→ Exercise directions: Scan the records for "computer". Report each line that includes it.

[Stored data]
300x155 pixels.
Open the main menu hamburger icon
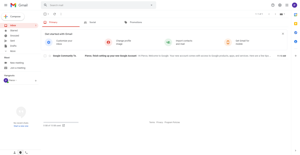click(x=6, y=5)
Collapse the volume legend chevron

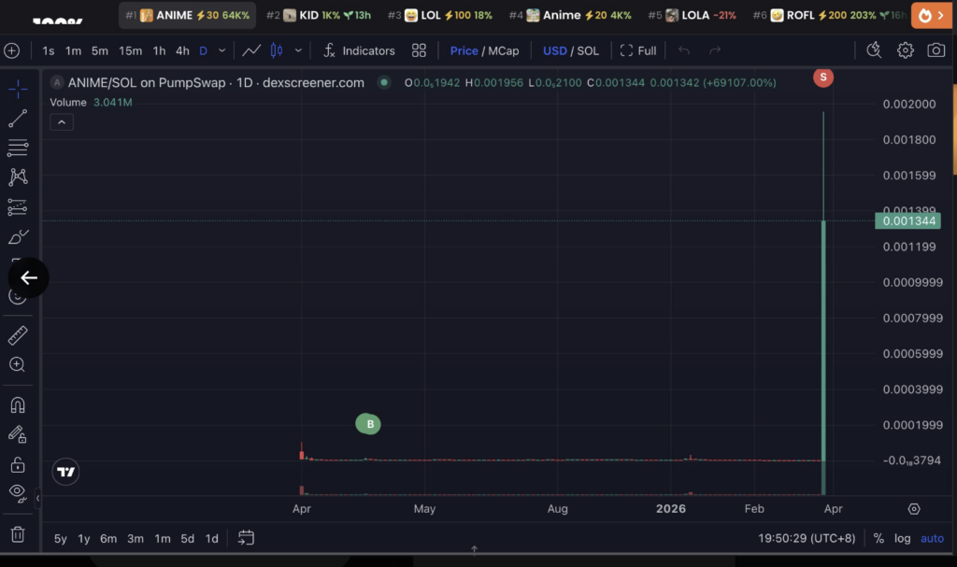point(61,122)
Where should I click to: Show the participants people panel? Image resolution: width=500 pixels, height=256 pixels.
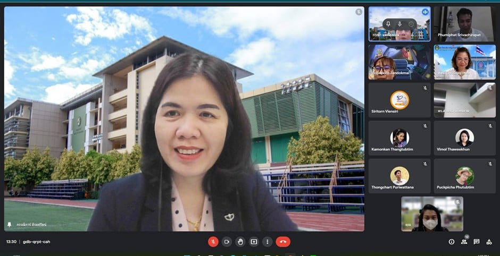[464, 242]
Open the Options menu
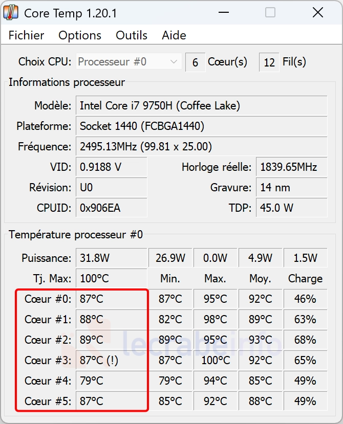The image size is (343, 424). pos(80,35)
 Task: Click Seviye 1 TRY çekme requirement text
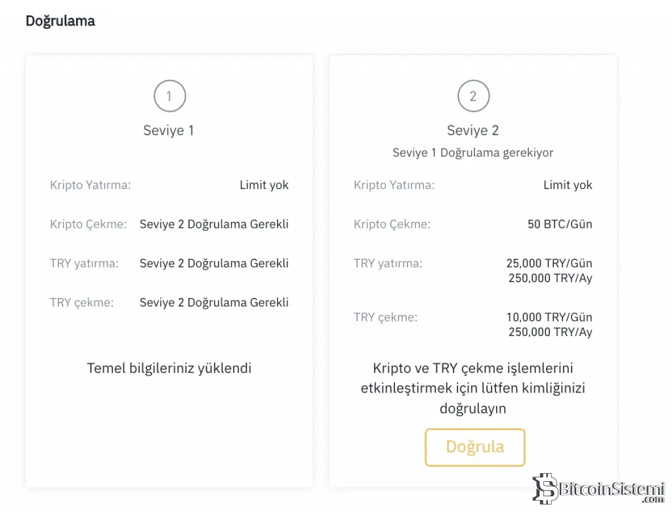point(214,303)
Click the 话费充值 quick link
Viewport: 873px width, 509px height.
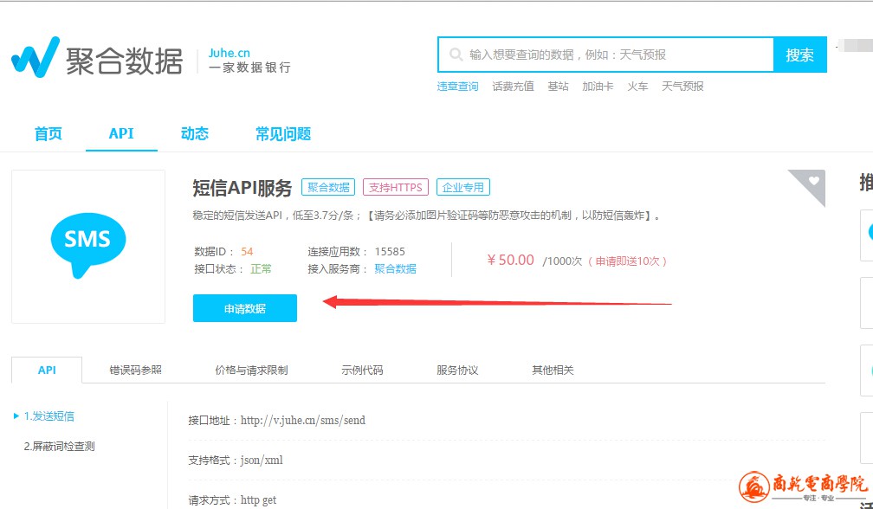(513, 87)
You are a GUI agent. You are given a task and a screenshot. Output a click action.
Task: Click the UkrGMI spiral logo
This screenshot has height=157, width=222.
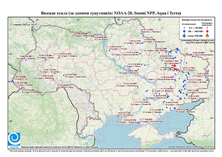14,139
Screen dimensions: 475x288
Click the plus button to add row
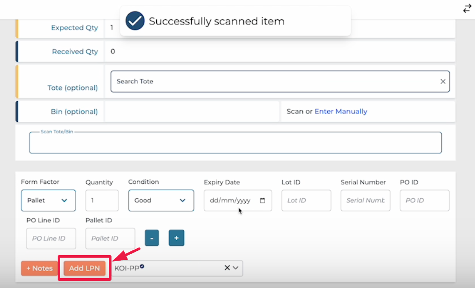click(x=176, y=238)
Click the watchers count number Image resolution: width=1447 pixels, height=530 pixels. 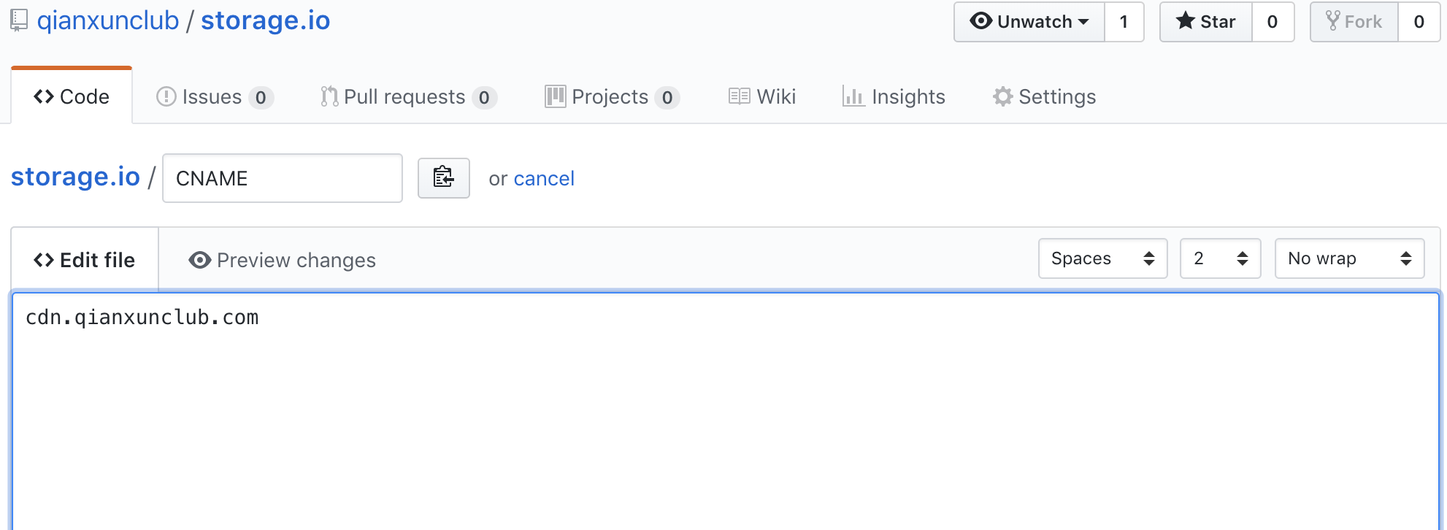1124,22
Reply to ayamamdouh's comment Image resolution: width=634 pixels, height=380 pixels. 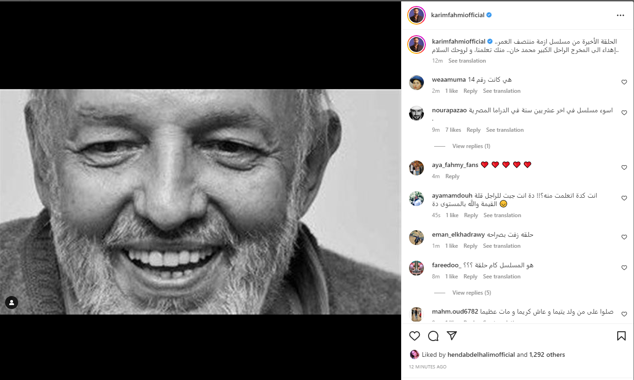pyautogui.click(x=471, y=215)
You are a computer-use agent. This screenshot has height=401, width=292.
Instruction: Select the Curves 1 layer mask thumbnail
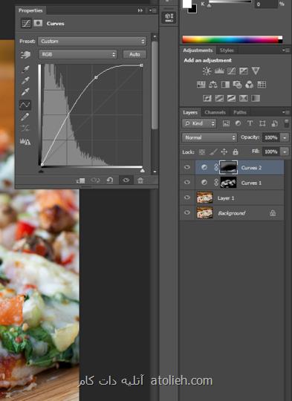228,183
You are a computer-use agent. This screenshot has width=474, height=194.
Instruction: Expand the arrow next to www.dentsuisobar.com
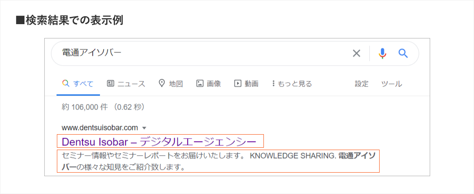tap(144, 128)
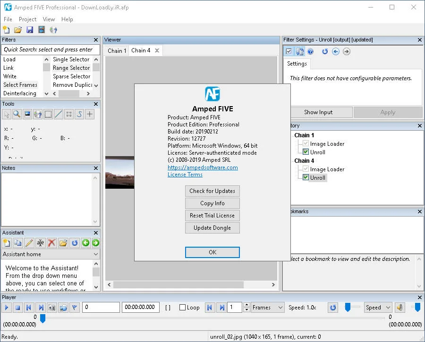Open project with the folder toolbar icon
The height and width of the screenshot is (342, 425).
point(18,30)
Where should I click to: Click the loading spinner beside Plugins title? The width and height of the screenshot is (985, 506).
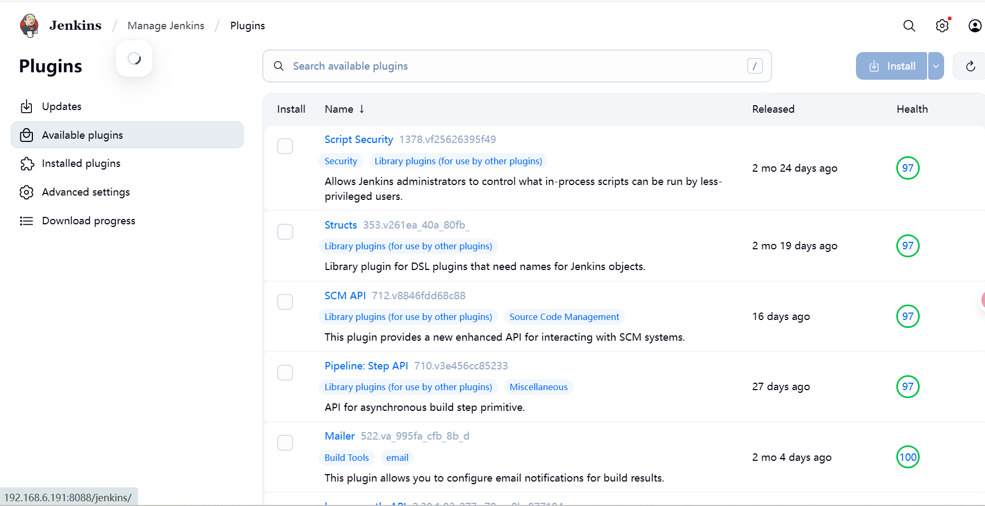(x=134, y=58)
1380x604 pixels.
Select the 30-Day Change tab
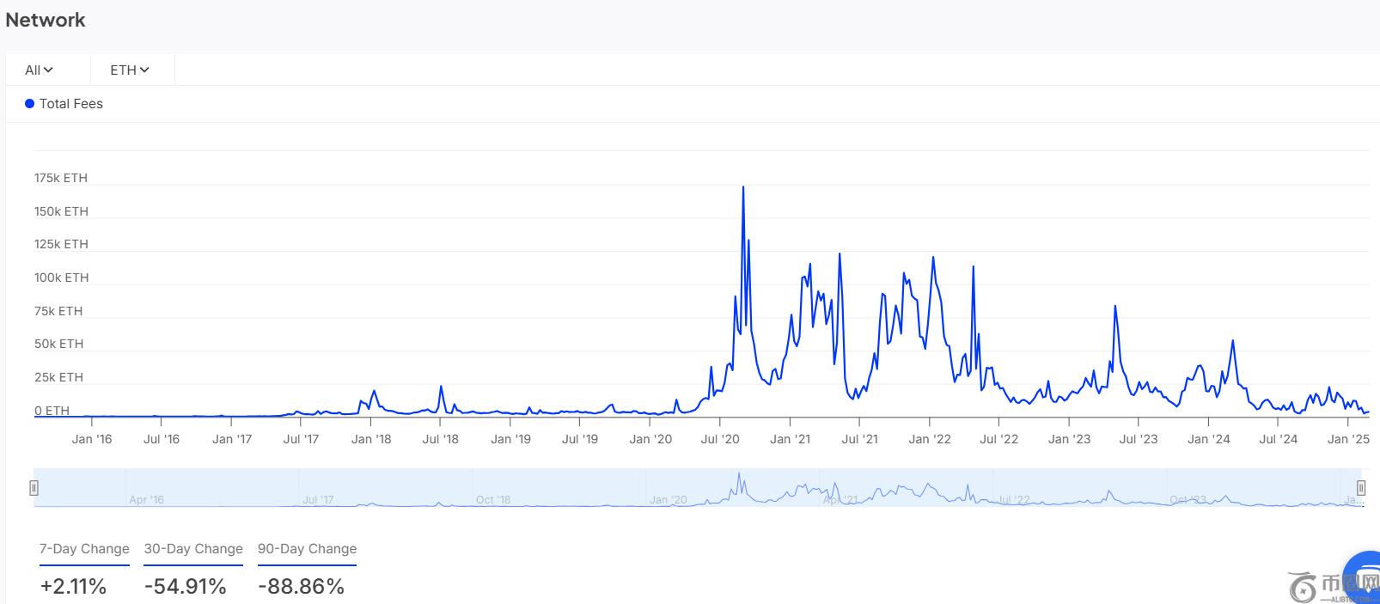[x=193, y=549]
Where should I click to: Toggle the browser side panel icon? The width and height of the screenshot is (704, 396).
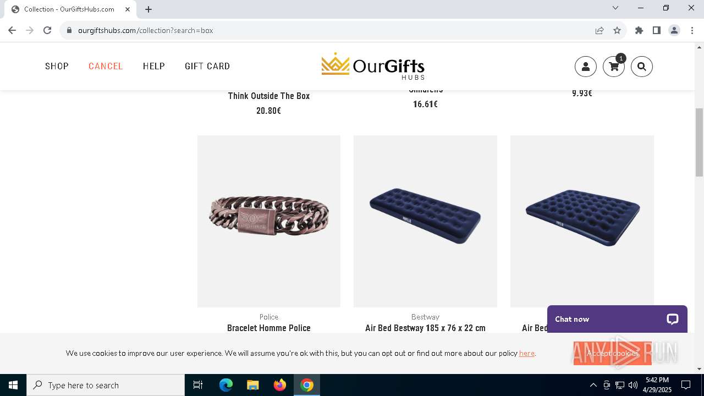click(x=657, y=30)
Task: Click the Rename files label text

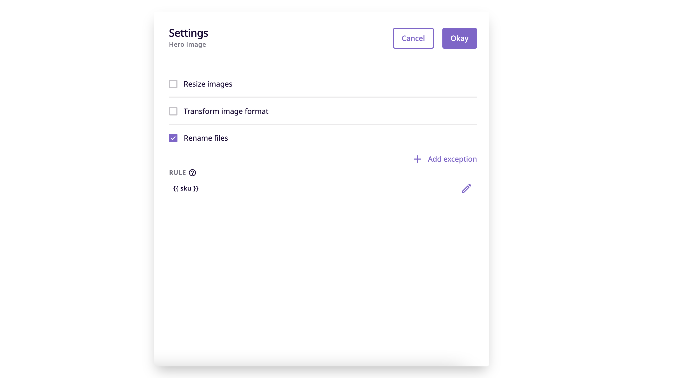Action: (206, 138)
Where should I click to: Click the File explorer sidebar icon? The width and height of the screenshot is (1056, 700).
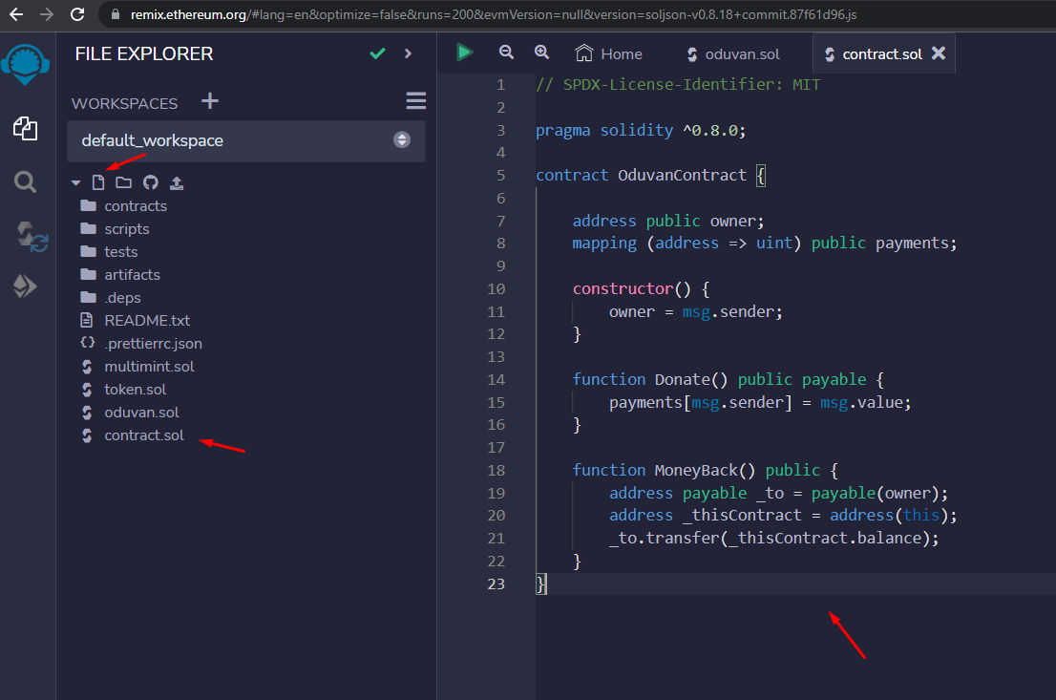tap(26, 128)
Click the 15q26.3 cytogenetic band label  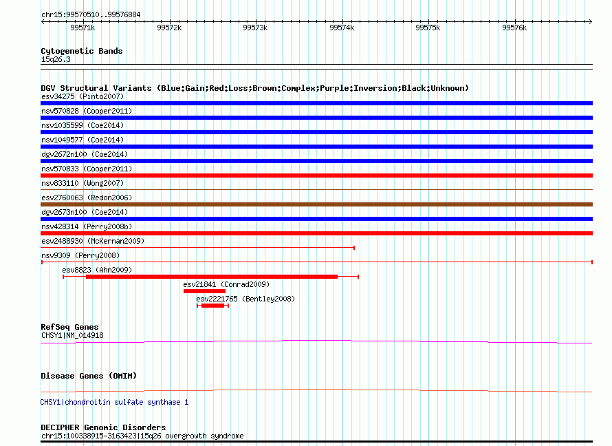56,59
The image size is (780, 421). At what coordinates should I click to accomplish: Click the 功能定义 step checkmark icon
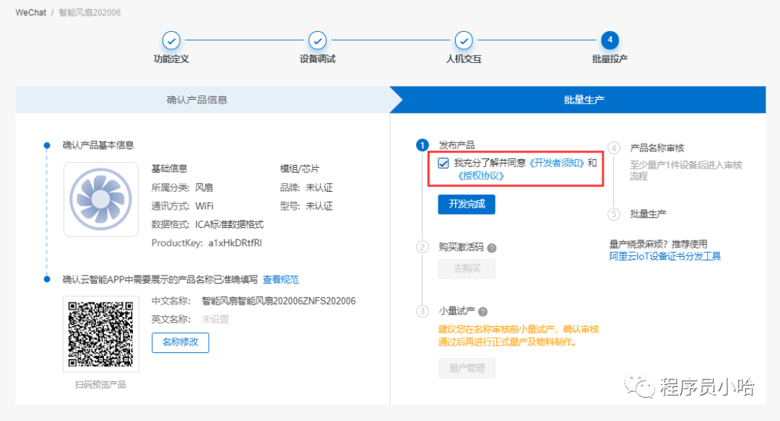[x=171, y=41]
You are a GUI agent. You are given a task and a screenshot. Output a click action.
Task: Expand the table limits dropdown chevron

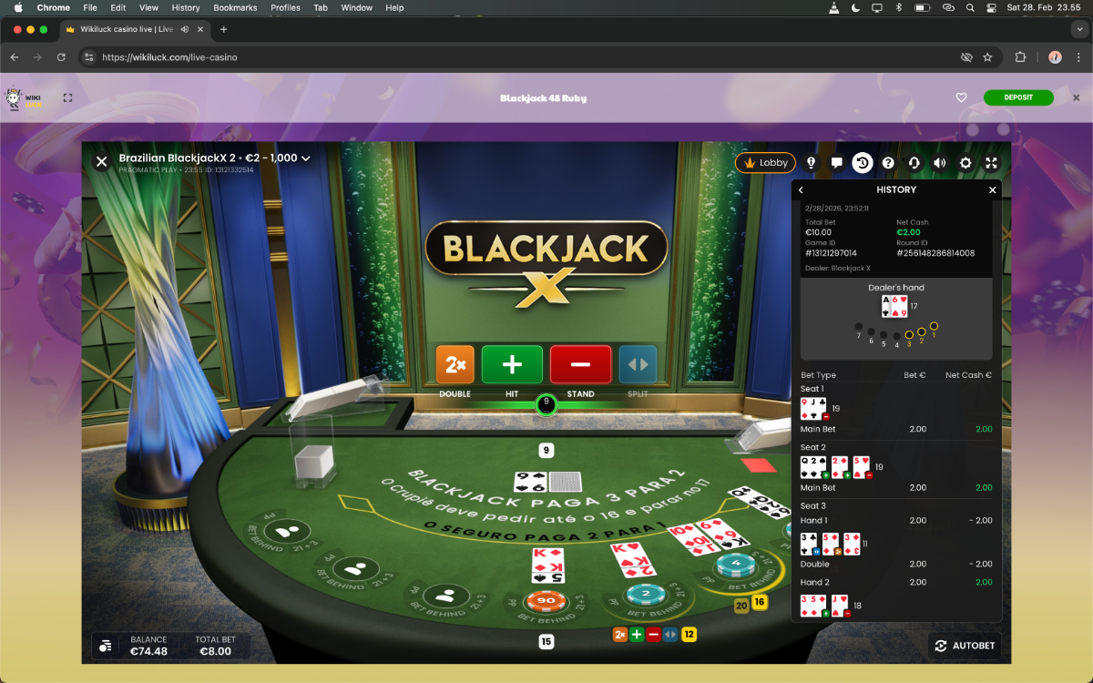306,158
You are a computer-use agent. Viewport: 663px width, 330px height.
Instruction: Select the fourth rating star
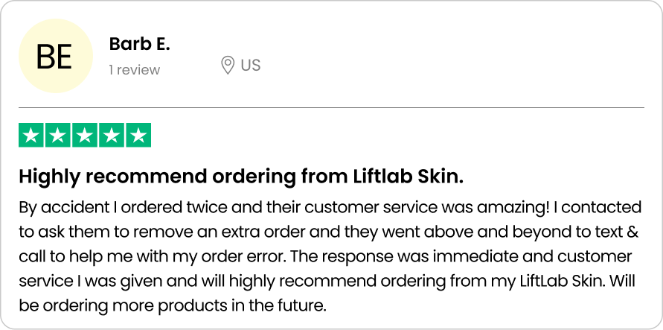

→ Solved exercise:
You are a computer-use agent. This screenshot has height=401, width=292.
You are a computer-use agent. This screenshot has width=474, height=194.
You are a computer-use agent. Viewport: 663px width, 330px height.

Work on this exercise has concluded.